Reporting dashboards. They’re everywhere. They paint the walls of executive board rooms, they’re at the center of forecasting and budgeting discussions, and they sit persistently on the computer monitors of most managers.
They say, “If you can’t measure it, you can’t manage it.” And trust us, there aren’t many who would disagree with that in our 21st century, data-driven world. But this obsession with sales metrics, and the visibility into those metrics, has led us to neglect the very reason we set out for that visibility: Improvement.
Take this scenario for example:
Jane, the Chief Revenue Officer of a global company, is responsible for 25% growth in new sales this coming year. She communicates this goal down the chain of command, from her national sales directors, to her frontline sales reps.
To improve visibility into this goal’s progress at each level, the company established a policy to make data entry mandatory: Enter everything you did into the Sugar or you don’t get paid.
Each quarter, sales leadership reviews these metrics, so the managers continue with their weekly reviews of each rep’s pipeline in order to report from the field. The national directors advise their managers to focus on selling the new product line, and the managers try to steer their reps in that direction. Due to this structure, the recommendations for course corrections trickle down from the top.

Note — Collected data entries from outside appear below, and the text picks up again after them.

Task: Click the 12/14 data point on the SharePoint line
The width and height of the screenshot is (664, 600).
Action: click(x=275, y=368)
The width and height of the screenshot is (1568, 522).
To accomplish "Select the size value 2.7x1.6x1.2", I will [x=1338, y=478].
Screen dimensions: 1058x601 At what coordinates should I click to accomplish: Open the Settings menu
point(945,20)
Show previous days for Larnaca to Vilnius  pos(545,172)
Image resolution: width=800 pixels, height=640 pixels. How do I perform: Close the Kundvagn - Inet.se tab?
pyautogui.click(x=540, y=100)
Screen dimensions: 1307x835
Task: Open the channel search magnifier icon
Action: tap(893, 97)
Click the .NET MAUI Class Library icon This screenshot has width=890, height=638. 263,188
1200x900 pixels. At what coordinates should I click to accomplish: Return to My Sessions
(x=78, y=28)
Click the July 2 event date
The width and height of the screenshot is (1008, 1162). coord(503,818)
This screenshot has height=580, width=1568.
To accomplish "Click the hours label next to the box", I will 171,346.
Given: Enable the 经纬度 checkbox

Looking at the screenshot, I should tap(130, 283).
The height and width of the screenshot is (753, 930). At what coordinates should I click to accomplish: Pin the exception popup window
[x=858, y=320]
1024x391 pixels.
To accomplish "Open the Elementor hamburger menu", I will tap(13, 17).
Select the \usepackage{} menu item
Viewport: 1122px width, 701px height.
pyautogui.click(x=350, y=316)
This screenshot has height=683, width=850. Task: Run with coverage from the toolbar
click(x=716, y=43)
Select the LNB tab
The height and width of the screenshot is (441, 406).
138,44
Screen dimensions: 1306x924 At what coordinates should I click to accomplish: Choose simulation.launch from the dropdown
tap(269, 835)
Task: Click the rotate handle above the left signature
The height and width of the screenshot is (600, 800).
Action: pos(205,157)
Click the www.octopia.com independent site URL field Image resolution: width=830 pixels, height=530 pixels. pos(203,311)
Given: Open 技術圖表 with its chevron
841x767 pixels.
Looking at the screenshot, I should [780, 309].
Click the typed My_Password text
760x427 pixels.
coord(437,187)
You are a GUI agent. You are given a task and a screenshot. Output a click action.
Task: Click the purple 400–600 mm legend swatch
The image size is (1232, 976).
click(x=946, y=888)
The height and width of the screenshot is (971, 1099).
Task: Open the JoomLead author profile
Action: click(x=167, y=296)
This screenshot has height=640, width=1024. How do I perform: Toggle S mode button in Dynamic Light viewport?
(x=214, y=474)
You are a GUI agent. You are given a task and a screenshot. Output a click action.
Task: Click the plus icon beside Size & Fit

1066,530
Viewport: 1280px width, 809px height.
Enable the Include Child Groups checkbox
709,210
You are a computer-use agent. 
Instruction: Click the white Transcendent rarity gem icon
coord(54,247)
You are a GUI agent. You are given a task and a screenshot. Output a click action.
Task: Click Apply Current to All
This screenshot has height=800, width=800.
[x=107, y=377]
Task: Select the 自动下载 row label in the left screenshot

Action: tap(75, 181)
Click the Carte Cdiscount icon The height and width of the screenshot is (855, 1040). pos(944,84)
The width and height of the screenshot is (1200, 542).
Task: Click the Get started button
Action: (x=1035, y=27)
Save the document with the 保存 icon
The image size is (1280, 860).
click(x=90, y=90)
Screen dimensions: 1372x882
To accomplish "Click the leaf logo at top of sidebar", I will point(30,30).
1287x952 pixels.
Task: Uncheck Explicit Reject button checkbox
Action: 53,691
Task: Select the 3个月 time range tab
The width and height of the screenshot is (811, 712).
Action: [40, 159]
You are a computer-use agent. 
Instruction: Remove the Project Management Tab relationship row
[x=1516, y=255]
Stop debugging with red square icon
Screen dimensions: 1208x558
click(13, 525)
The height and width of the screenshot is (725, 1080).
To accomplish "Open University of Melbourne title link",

Sounds logical, right? Well, let’s check back in.
Most of the reps seemed receptive to the course correction ideas, but when it came time to engage with a prospect, they found themselves reverting to what is comfortable and easy to talk about: the old product. As the second quarter ends, sales managers realize they’ve become broken records. Each pipeline review is an uphill battle as they try to persuade their reps to focus on the new product line.
So, where did Jane go wrong? Nowhere, she just fell a little short.
Top down management and hierarchical reporting are fundamental in the business world, but are simply not enough in today’s hyper competitive landscape that all businesses face. It takes weeks, sometimes months, for these course corrections to be communicated effectively. With agility at such a premium in today’s world, that just doesn’t cut it
Now, no one is telling you to get rid of those dashboards—almost all of them are necessary. But they should only be used for strategic planning and direction. In addition, sales reps need a firm level of tactical support to execute this strategy. In other words, if Jane is looking for 25% revenue growth and relying on new product initiatives to get her there, relying on managers to bludgeon their reps over the head until the new product is sold is an archaic way to approach the problem.
To truly effect change on an organizational scale, each individual sales rep (who we all know is a creature of habit) must feel equipped to change him or herself. And with the modern workforce slowly adopting the millennial mindset, we must offer this equipment with a quick, easy, and consumable flavor.
What does this equipment entail and how should we deliver it?
If you want your existing reps to sell a new product or focus on a new vertical, they need to know how. If you want new reps to sell an older product or focus on an existing vertical, they need to know how. But in the world of instant gratification and shortening attention spans, they need to be served this information in bite sized chunks, in the rep’s moment of need. They need just-in-time pieces, rather than 6-month-long fire hoses of information and training. Also, the information must find the rep, because the reality is that most reps don’t want to change what they’re doing— never mind go look for that change.
- Real-time guidance.
Retrospective course corrections are great, and they can happen every Friday at those pipeline reviews. But real-time guidance to steer the ship proactively is a true game changer. In context coaching, suggested next steps, and hyper-relevant training reinforcement materials can help the rep move the deal forward on Monday, making that Friday pipeline review, and those quarterly reviews, a lot more productive for everyone.
- Buyer Relationship Intelligence.
We’re constantly searching for objective visibility into what our reps are up to, but wouldn’t it be nice if your rep had that same visibility into how their buyers were engaging. For a moment, think of your rep as a sales manager, and think of that rep’s champion buyers across the pipeline as their sales team. Painting a clear, objective, and comprehensive picture about each of these buyers is critically important for reps to maintain their pipeline. Because at the end of the day, if you can’t measure it, you can’t manage it.
In sum, the argument regarding sales strategy implementation methods should never be “top-down vs. bottom-up.” Instead, it should ask what tools and information can be implemented from the bottom-up to support initiatives that come from the top-down. Of course, the crux here is user adoption. It is important to roll out these pieces of support in a calculated fashion. Too much too soon, and your reps will be overwhelmed. Too little to start, and your reps might not be convinced of the value. With the Accent CRM Supercharger embedded in the Sugar platform, we can grow with you, giving your reps this support in strategic doses. The Accent modular approach to development paired with our crawl, walk, run implementation strategy, ensures your success at each step and brings your reps value with each phase.